Defendant moves to dismiss: (a) plaintiff's claim for breach of implied warranty of merchantability; (b) plaintiff's UCL claim and her restitution claim under the UCL; and (c) plaintiff's claim for violation of the CLRA.
a. Implied Warranty of Merchantability
Defendant first moves to dismiss plaintiff's breach of implied warranty of merchantability claim because plaintiff fails to allege privity as required.*fn1 Defendant contends that vertical privity of contract is required to state a claim for breach of implied warranty. See Mot. at 4 (citing U.S. Roofing, Inc. v. Credit Alliance Corp., 228 Cal.App.3d 1431, 1441 (1991)). Defendant claims vertical privity is lacking here and no recognized exception to the privity rule exists. Id. at 4-5. Defendant argues that the lack of privity or exception to the privity rule requires dismissal of plaintiff's claim with prejudice. Id. at 6. Plaintiff contends, in opposition, that this case fits within an exception to the privity rule. Opp. at 16 (citing Collum v. Pope & Talbot, 135 Cal.App.2d 653, 657 (1955); In re HP Inkjet Printer Litig., 2006 WL 563048 *6 (N.D.Cal. Mar. 7, 2006); Atkinson v. Elk Corp. of Texas, 152 Cal.App.4th 212, 229 (2006); Seeley v. White Motor Co., 63 Cal.2d 9, 15 (1965)). According to plaintiff, an exception to the privity rule exists where there is reliance upon a manufacturer's warranty representation in its labels or advertising materials. Id. Plaintiff claims this case fits that exception. Id.

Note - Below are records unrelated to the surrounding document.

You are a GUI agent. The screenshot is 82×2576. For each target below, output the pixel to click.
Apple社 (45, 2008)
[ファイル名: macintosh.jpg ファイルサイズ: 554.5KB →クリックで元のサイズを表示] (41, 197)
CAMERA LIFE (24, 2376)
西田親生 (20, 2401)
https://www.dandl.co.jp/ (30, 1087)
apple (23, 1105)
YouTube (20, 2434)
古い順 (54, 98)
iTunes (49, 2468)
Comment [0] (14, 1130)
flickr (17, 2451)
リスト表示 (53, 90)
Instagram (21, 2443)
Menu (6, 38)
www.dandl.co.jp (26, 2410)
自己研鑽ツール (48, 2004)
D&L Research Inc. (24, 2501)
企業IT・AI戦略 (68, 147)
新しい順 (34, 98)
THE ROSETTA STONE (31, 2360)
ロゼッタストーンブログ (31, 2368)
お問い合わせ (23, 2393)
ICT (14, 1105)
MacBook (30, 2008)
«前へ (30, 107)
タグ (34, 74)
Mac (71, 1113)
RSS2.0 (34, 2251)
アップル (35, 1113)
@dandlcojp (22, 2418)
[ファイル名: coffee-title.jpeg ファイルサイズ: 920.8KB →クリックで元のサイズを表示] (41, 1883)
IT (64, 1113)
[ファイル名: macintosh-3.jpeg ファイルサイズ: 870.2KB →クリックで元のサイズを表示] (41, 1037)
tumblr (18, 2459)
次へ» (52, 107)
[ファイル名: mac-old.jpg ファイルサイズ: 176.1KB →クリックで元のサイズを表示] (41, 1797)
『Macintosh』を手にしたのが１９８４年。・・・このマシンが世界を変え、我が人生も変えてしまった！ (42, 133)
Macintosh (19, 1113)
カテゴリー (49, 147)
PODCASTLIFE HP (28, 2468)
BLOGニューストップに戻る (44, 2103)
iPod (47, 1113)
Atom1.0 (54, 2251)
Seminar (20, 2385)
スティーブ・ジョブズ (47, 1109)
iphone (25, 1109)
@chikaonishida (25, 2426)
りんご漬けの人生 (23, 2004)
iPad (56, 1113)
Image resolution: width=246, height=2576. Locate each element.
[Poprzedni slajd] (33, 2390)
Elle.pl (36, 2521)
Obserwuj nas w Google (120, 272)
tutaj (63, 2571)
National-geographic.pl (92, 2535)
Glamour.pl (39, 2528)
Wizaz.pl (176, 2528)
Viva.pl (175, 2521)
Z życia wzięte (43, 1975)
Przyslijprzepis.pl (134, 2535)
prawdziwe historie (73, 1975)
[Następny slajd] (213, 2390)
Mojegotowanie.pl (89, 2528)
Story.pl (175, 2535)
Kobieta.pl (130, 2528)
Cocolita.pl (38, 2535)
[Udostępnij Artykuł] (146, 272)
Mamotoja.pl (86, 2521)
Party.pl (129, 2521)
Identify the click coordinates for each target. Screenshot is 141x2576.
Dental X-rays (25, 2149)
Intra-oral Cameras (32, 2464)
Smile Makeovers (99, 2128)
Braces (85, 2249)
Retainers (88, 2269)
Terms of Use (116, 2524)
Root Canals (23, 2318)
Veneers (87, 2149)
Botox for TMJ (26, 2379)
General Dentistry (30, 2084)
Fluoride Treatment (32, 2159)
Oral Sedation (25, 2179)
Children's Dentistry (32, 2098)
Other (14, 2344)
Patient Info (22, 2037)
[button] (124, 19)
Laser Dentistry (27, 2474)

In reply, defendant argues that the exception upon which plaintiff rests applies only to claims for breach of express warranty. Reply at 1-2. After a careful review of the case authority cited, this Court agrees with defendant. Two of the cases cited by plaintiff explicitly limited the manufacturer's warranty exception to express warranty claims. See Collum, 135 Cal.App.2d at 657 (the manufacturer's warranty exception allows "recovery from the manufacturer ... on the theory of express warranty without a showing of privity."); Seeley, 63 Cal.2d at 14 (the manufacturer's warranty exception to the privity rule "is applicable only to express warranties. ..."). Although the HP Injet Printer court found no privity requirement for an implied warranty claim under the manufacturers' warranty exception, the court contradictorily supported its finding by citing to a California appellate decision explicitly limiting the exception to express warranty claims. See In re HP Injet Printer Litig., 2006 WL 563048 at *6 (citing Fieldstone Co. v. Briggs Plumbing Prods., Inc., 54 Cal.App.4th 357, 369, 371 (1997)). The Atkinson case provides no support for plaintiff's contention because the court merely indicated, in dicta, that the privity requirement might be relaxed if the dismissed implied warranty claim were brought alongside a related express warranty claim. Id., 142 Cal.App.4th at 232. Thus, this Court finds none of the case authority cited by plaintiff supports her theory. This Court's own independent research has also failed to unearth any support for plaintiff's contention. Therefore, this Court finds plaintiff's reliance upon the manufacturer's warranty exception to avoid dismissal based on lack of privity is unavailing. Accordingly, plaintiff's claim for breach of implied warranty of merchantability must be dismissed pursuant to Rule 12(b)(6) for failure to allege privity.